Peter Hettlich, Abteilungsleiter Landwirtschaft im Landwirtschaftsministerium Nordrhein-Westfalen, machte gleich zu Beginn seines Statements deutlich: „Mit Blick auf den Schweinemarkt zeigt sich, dass der Weltmarkt auch für Milch keine Rettung sein wird!“ Er fordert deshalb eine Mengenbegrenzung, nur diese habe einen Preiseffekt. Hettlich verwies auf das „Sofortprogramm Milch“ der sieben grünen Agrarminister. Dieses sieht Bonuszahlungen von 2 ct/kg von der Molkerei und 2 ct/kg vom Staat vor für Milcherzeuger, die ihre Produktion nicht ausdehnen.

 

Der Beamte nahm aber auch die Milcherzeuger in die Pflicht: „Bei den Produktionskosten gibt es Unterschiede von 10 ct/kg.
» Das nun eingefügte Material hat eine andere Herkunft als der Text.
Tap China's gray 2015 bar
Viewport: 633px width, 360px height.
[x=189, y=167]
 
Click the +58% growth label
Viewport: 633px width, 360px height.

Und Betriebe mit hohen Kosten haben sich seit Jahren kaum verbessert.“ Die Landesregierung überlege, diese Betriebe gezielt zu beraten.

 

Schaber: Brauchen ein Bonus-Malus-System

 

In einem engagierten Vortrag warb Romuald Schaber, Vorsitzender des Bundesverbands Deutscher Milchviehhalter, für das Marktverantwortungsprogramm des BDM. Für ihn ist die Ursache der schlechten Preise klar: „Die EU hat in den letzten Jahren eklatant den Weltmarkt geflutet. Sie ist für die schlechten Weltmarktpreise verantwortlich.“ Hinzu komme die Blockadehaltung von Bundeslandwirtschaftsminister Christian Schmidt und des Deutschen Bauernverbandes. Die Folgen seien gravierend: Die Einkommensverluste der EU-Milchbauern bezifferte Schaber auf über 30 Mrd. €, die Investitionen würden drastisch zurückgefahren, der psychologische Druck steige und Milcherzeuger würden sich aus dem Dorfleben zurückziehen.

 

Alle bisher diskutieren nationalen oder Molkerei-Lösungen hält Schaber für nicht zielführend oder sogar kontraproduktiv. Er fordert deshalb die sofortige Umsetzung des Marktverantwortungsprogramms. Dabei erhalten Milcherzeuger, die ihre Produktionsmenge senken, einen Bonus und Milcherzeuger, die ihre Produktionsmenge ausdehnen, müssen eine Strafe bezahlen. So lasse sich die EU-Milchmenge schnell und einfach um 2 bis 3 % senken. Die Finanzierung des System soll über die 900 Mio. € aus der letzten Superabgabe erfolgen.

 

Brüggemeier: Molkereien, Handel, Politik und Bauern in der Pflicht

 

Wilhelm Brüggemeier, Vizepräsident des WLV, ging in seiner Rede zunächst auf das Marktverantwortungsprogramm des BDM ein. Wer ehrlich zu sich selbst sei und wissenschaftliche Bewertungen lese, komme dabei zu einem anderen Ergebnis. Um die Schwachpunkte des Programms aufzuzeigen, ging er unter anderem auf die Studie von Prof. Dr. Thiele vom ife-Institut in Kiel ein. Diese habe gezeigt:

  • Die Preiswirkung einer Mengensteuerung ist äußerst gering.
  • Die Preiswirkung verpufft gänzlich in offenen Märkten.
  • Eine Regulierung schwächt die Wettbewerbsfähigkeit.
  • Die Umsetzbarkeit ist schlicht nicht gegeben.
  • Eine Regelung widerspricht der allgemein ausgerichteten Agrarpolitik.
Brüggemeier sieht die komplette Kette in der Verantwortung, um die Rahmenbedingungen bei der Milch zu verbessern:

  • Molkereien und Lebensmittelhandel müssen eine Verantwortungspartnerschaft eingehen mit dem Ziel, die Erzeugerpreise für Milch zu stabilisieren.
  • Die nationale Politik darf die Auflagen und Vorgaben nicht weiter verschärfen und muss stattdessen Unterstützung und Überbrückung der schwierigen Einkommenssituation der Bauernfamilien beschließen.
  • Die europäische Politik muss ein zweiten Hilfspaket von 2 Mrd. € zur Liquiditätsverbesserung zur Verfügung stellen, Handelsbeziehungen verbessern, Exportkredite einführen und den Interventionspreis moderat anpassen.
  • Milcherzeuger und Molkereien müssen die Liefer- und Vertragsbeziehungen kritisch prüfen und anpassen.
  • Die Marktposition der Milcherzeuger bzw. Molkereien gegenüber dem Handel muss gestärkt werden.
Diskussion: Kritik am DBV

 

In der anschließenden Diskussion hatte vor allem Wilhelm Brüggemeier einen schweren Stand. Mehrere Milcherzeuger meldeten sich zu Wort, um ihre Kritik am Bauernverband loszuwerden. Sie konnten nicht nachvollziehen, warum sich der Verband so stark gegen eine Mengensteuerung sträubt und hätten sich mehr konkrete Lösungsvorschläge für die Milchbauern gewünscht.